Exercise prompt ::
Only the lines holding "will" are wanted; find them in the listing and return each one.

▬▬▬

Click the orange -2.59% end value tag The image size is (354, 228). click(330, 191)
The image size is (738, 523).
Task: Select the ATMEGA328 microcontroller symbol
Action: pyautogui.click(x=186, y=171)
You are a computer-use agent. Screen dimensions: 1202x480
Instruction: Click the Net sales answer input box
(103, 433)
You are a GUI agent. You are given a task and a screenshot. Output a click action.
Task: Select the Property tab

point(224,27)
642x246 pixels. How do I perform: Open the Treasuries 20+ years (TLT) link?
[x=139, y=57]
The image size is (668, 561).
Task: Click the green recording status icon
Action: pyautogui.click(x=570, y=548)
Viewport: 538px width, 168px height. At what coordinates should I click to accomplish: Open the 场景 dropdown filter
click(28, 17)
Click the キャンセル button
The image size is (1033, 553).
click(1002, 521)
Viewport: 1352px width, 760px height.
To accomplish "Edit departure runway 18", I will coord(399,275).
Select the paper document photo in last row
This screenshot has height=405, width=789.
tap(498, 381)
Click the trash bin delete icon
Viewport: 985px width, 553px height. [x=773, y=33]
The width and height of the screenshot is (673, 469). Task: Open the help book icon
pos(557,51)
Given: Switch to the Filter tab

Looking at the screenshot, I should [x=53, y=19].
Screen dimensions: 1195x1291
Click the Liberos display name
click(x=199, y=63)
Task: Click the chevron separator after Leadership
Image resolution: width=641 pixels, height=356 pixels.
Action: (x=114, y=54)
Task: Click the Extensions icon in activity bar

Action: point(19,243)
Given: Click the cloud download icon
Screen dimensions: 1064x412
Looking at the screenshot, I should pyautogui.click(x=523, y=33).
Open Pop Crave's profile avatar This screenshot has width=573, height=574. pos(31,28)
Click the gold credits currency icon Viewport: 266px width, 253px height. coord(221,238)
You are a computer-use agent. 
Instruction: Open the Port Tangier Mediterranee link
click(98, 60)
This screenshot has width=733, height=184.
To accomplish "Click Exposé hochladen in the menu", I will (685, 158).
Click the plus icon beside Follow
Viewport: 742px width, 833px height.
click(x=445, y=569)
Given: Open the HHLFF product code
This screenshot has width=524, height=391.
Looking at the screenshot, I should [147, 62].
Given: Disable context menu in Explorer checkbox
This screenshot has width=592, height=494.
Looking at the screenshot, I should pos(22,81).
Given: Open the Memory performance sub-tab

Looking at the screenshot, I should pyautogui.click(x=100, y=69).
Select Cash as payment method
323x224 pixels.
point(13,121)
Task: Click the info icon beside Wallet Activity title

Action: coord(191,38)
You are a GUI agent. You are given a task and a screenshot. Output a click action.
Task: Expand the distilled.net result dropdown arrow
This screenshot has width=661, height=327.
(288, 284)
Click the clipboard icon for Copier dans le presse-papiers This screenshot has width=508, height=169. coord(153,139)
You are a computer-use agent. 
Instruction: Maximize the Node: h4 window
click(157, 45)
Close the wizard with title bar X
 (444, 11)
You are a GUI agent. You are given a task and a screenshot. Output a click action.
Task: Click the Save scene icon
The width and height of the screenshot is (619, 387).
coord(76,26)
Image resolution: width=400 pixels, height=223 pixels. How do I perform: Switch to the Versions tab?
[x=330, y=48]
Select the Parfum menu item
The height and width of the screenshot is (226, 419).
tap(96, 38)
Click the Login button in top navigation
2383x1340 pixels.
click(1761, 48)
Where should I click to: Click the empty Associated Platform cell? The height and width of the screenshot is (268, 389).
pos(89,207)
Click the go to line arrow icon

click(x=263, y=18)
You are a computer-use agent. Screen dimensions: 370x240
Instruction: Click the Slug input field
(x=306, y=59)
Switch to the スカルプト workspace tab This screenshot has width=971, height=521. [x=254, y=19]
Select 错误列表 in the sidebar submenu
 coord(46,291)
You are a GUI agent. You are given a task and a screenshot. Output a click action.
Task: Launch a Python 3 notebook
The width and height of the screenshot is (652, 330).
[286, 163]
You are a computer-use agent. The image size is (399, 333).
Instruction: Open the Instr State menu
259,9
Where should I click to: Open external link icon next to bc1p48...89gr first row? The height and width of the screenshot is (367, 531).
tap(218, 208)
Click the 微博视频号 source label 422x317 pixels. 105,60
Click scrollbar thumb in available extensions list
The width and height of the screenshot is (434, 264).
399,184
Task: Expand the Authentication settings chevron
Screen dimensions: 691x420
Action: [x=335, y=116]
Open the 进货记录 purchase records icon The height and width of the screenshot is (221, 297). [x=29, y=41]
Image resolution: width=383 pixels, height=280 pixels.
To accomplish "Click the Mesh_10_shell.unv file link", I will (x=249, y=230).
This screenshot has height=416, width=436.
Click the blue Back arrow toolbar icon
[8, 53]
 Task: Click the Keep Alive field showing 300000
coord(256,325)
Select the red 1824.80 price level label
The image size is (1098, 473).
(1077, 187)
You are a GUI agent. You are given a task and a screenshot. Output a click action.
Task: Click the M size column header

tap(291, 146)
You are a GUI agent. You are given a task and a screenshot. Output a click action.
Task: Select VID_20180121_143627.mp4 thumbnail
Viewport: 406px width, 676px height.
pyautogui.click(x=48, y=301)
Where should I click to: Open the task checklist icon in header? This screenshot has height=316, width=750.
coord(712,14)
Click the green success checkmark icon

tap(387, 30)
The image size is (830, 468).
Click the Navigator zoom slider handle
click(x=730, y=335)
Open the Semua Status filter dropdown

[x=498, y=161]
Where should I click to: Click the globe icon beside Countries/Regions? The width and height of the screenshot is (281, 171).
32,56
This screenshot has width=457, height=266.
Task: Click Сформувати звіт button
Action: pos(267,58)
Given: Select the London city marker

▬▬▬

Response area ::
To accomplish "Edit departure runway 18", I will coord(399,275).
To accomplish "Click Exposé hochladen in the menu", I will (685, 158).
To accomplish "Click the Mesh_10_shell.unv file link", I will (x=249, y=230).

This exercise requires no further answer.